Amazon CloudWatch

AWS CloudWatch LogGroup event export

There are three ways to export logs from a log group to an S3 bucket/SIEM/Data Lake or any other destinations. AWS Documentation

Subscription filter with Kinesis Data Streams
Subscription filter with Amazon Data Firehose
Subscription filter with AWS Lambda

Fluency Platform supports all three methods.

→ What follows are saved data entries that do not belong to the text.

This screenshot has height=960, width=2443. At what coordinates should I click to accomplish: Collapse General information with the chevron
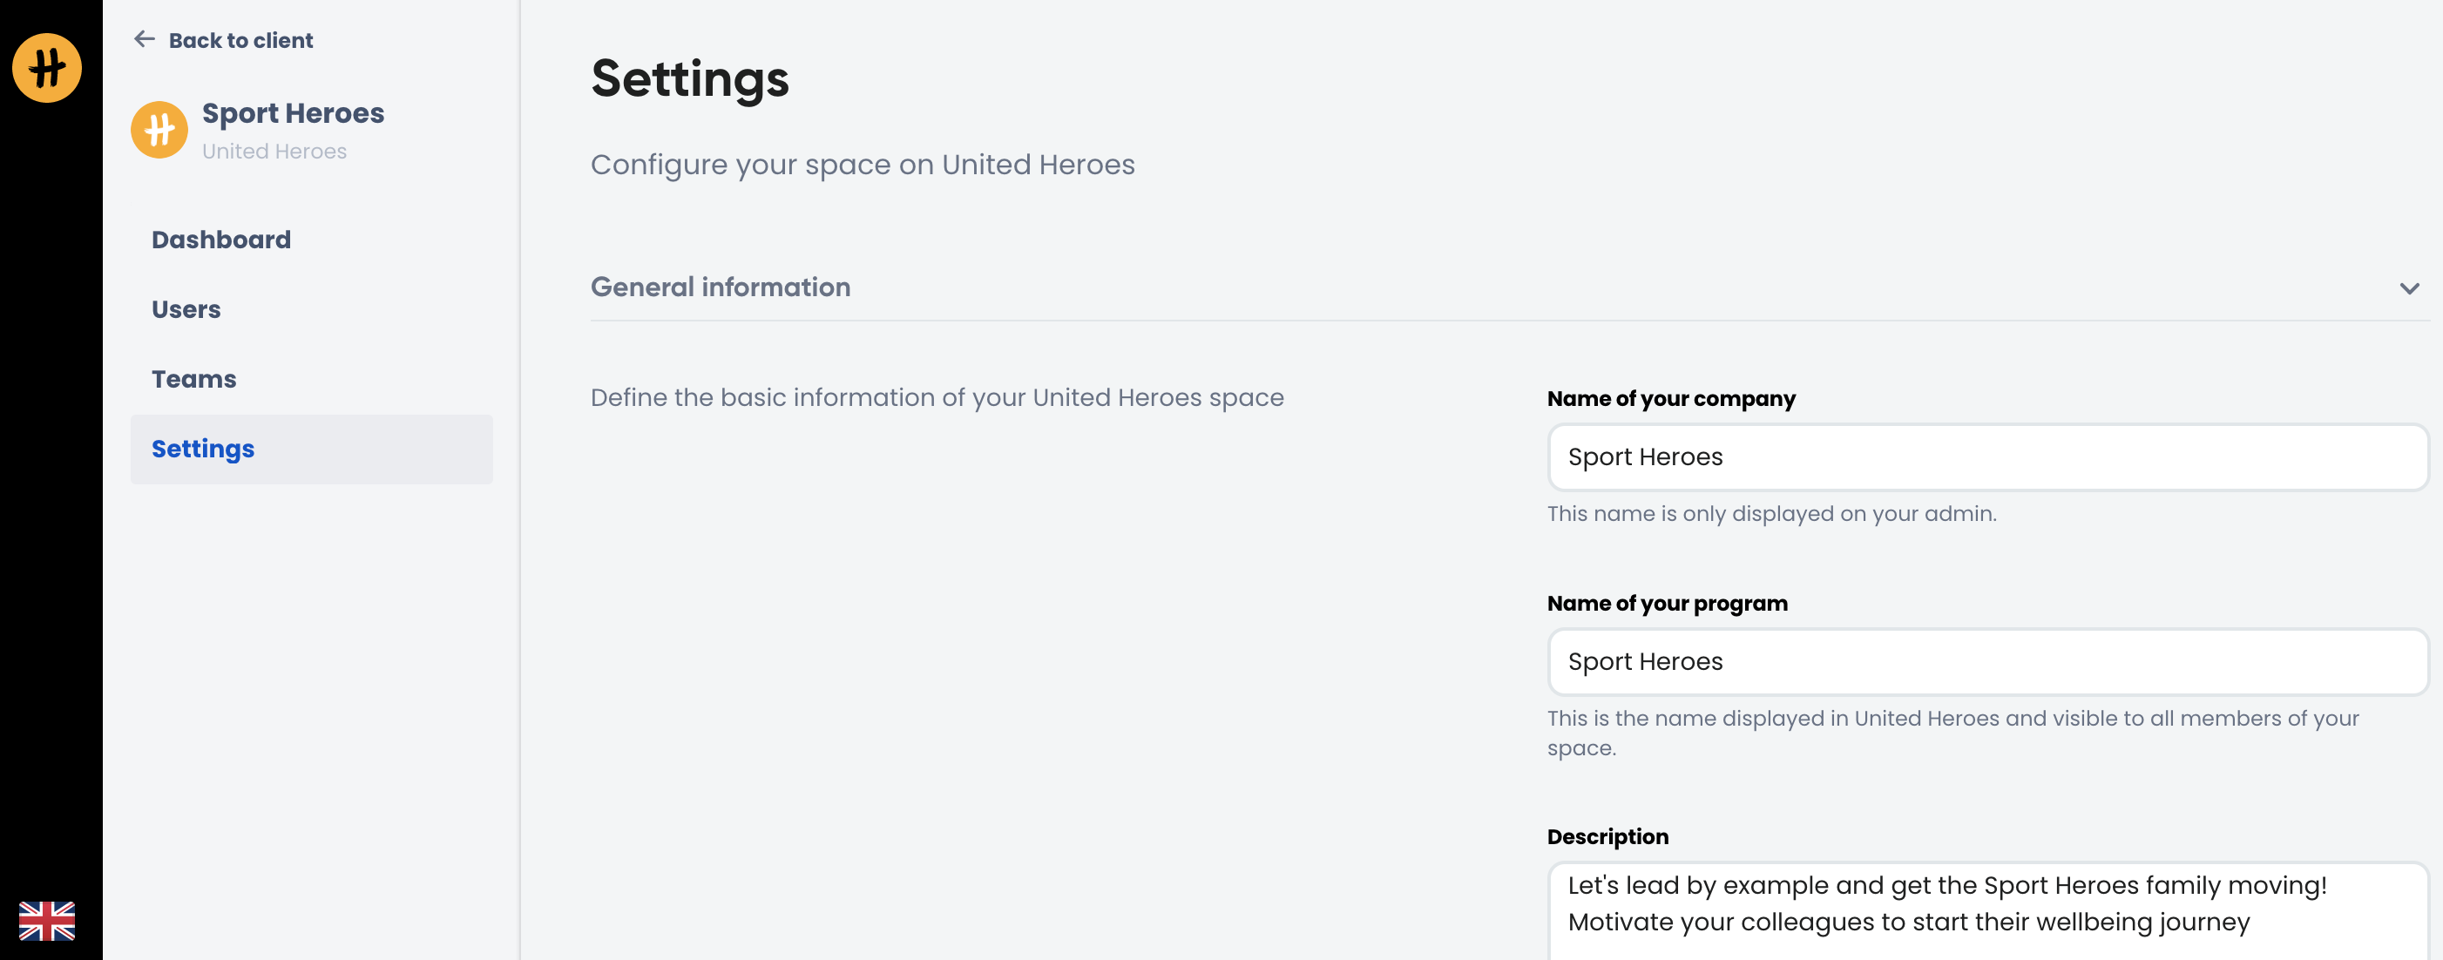click(2409, 287)
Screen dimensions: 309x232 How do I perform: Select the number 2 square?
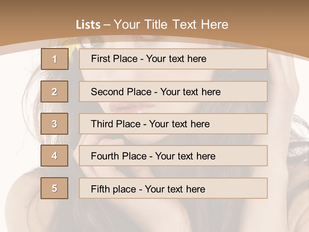coord(54,92)
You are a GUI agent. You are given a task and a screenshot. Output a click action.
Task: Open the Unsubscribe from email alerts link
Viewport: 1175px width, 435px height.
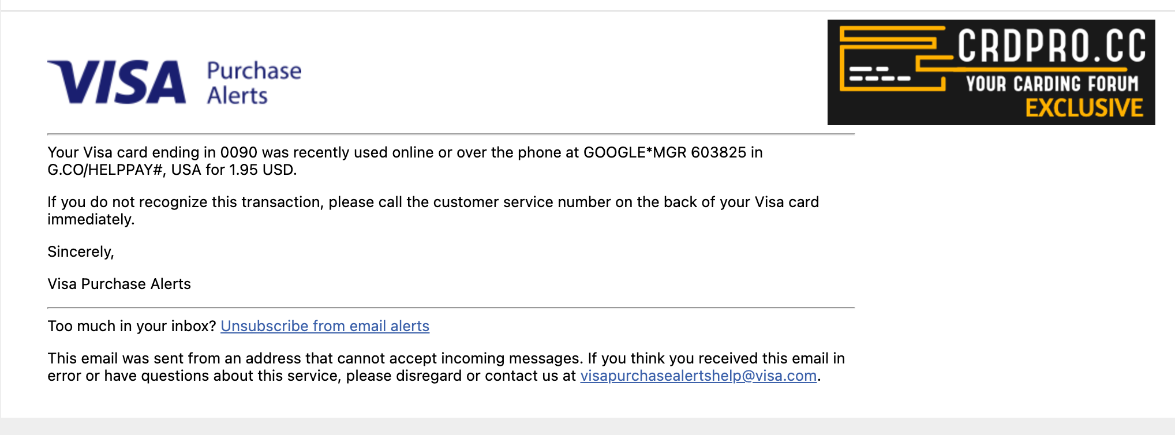point(325,326)
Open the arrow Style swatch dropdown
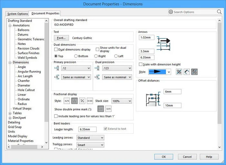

Subscription filter with Amazon Data Firehose

Step 1: Setup IAM Roles for CloudWatch and Firehose service

Create an S3 bucket to hold the log group data (shared by all log groups)
Create a new IAM role and allow Firehose to write to the S3 bucket you created
Create a new IAM role and allow CloudWatch to write to the Firehose stream
CloudFormation Template

CloudFormation Parameters:

CloudWatchRole: fluencyCloudwatchToFireHose
FirehoseRole: fluencyFireHoseToS3
S3Bucket: {yourcompany}-fluency-cloudwatch-firehose

Step 2: Add LogGroup one by one

Create a new Firehose stream
Create a new subscription filter for the log group and set the destination to the Firehose stream
CloudFormation Template

CloudFormation Parameters:

CloudWatchRole: fluencyCloudwatchToFireHose
FilterName: passthrough
FilterPattern: ""
FirehoseRole: fluencyFireHoseToS3
LogGroup:
S3Bucket: {yourcompany}-fluency-cloudwatch-firehose
Name: //S3 object Prefix

Step 3: Configure an "S3 bucket" integration in Fluency

Set the bucket and region
Set the mode to read
Select the AWS authentication method:
- EC2 Instance Role
- IAM User
- Access Key (create a new IAM user)

Step 4: Add an "S3" type data source in Fluency

Set the Receiver to CloudwatchEventSplit
Set input to JSON

function main({obj, size, source, props}) {
    if (obj.messageType != "DATA_MESSAGE") {
      return null
    }
    let list = []
    let logEvents = obj.logEvents
    if (!logEvents) {
       printf("logEvents field not found")
       return null
    }
    for i, event = range logEvents {
      let envelop = {
         logGroup: obj.logGroup,
         logStream: obj.logStream,
         subscriptionFilters: obj.subscriptionFilters,
         "@message": event.message,
         "@type": "event",
         "@timestamp": event.timestamp,
         "@source": obj.logStream
      }
      list = append(list, envelop)
    }
    return list
}

Pros

Easy to setup
Cheaper than Kinesis Data Streams

Cons

One Firehose for one destination
Limited destination options

Subscription filter with Kinesis Data Streams

Step 1: Setup IAM Roles for CloudWatch and Kinesis service

Create a new Kinesis stream
Create a new IAM role and allow CloudWatch to write to the Kinesis stream
Create a new subscription filter for the log group and set the destination to the Kinesis stream
CloudFormation Template

CloudFormation Parameters:

CloudWatchRole: fluencyCloudwatchToKinesis
FilterName: passToKinesis
StreamName
LogGroup

Step 2: Configure an "AWS Kinesis" integration in Fluency

Set the Kinesis stream name and region
Set the mode to read
Select the AWS authentication method:
- EC2 Instance Role
- IAM User
- Access Key (create a new IAM user)

Step 3: Add a "Kinesis" type data source in Fluency

Set the Receiver to CloudwatchEventSplit
Set input to JSON

Pros

Easy to setup
Flexible destination options
24 hours data retention

Cons

More expensive (each stream costs $0.10 per hour plus data ingress cost)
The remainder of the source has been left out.